→ **YOUR INSTRUCTIONS**: Set down every entry once more, exactly as it appears.
======== RECORDS SUPPLIED
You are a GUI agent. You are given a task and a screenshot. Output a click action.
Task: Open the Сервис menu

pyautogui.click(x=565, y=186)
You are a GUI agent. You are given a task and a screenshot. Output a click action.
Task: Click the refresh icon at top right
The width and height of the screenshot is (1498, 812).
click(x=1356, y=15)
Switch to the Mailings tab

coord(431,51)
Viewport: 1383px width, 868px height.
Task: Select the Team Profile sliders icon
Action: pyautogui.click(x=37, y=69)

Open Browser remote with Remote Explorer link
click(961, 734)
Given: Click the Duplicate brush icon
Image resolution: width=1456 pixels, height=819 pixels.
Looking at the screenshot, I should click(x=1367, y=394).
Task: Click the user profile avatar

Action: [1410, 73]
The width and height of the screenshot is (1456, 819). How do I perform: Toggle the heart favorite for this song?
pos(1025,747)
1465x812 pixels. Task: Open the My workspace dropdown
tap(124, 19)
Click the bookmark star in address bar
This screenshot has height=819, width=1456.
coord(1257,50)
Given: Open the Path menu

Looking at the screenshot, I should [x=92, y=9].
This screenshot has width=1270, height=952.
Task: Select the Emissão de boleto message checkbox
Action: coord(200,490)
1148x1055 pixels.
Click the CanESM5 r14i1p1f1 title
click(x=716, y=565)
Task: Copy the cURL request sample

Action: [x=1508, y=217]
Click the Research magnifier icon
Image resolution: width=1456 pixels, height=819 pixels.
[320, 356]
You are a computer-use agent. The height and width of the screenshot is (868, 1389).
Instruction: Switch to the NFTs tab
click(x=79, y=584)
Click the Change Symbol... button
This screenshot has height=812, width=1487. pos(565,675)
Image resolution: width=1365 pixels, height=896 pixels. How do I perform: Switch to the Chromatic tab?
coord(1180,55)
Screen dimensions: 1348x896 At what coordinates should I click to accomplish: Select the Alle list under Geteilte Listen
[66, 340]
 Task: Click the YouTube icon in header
================
→ **RESPONSE TO THE TASK**:
You are a GUI agent. You are given a task and a screenshot. Output a click action.
Task: Open the Сервис menu

pyautogui.click(x=565, y=186)
You are a GUI agent. You are given a task and a screenshot. Output a click action.
Task: Click the refresh icon at top right
The width and height of the screenshot is (1498, 812).
click(x=1356, y=15)
Switch to the Mailings tab

coord(431,51)
Viewport: 1383px width, 868px height.
Task: Select the Team Profile sliders icon
Action: pyautogui.click(x=37, y=69)

Open Browser remote with Remote Explorer link
click(961, 734)
Given: Click the Duplicate brush icon
Image resolution: width=1456 pixels, height=819 pixels.
Looking at the screenshot, I should click(x=1367, y=394).
Task: Click the user profile avatar

Action: [1410, 73]
The width and height of the screenshot is (1456, 819). How do I perform: Toggle the heart favorite for this song?
pos(1025,747)
1465x812 pixels. Task: Open the My workspace dropdown
tap(124, 19)
Click the bookmark star in address bar
This screenshot has height=819, width=1456.
coord(1257,50)
Given: Open the Path menu

Looking at the screenshot, I should [x=92, y=9].
This screenshot has width=1270, height=952.
Task: Select the Emissão de boleto message checkbox
Action: coord(200,490)
1148x1055 pixels.
Click the CanESM5 r14i1p1f1 title
click(x=716, y=565)
Task: Copy the cURL request sample

Action: [x=1508, y=217]
Click the Research magnifier icon
Image resolution: width=1456 pixels, height=819 pixels.
[320, 356]
You are a computer-use agent. The height and width of the screenshot is (868, 1389).
Instruction: Switch to the NFTs tab
click(x=79, y=584)
Click the Change Symbol... button
This screenshot has height=812, width=1487. pos(565,675)
Image resolution: width=1365 pixels, height=896 pixels. How do I perform: Switch to the Chromatic tab?
coord(1180,55)
Screen dimensions: 1348x896 At what coordinates should I click to accomplish: Select the Alle list under Geteilte Listen
[66, 340]
 Task: Click the YouTube icon in header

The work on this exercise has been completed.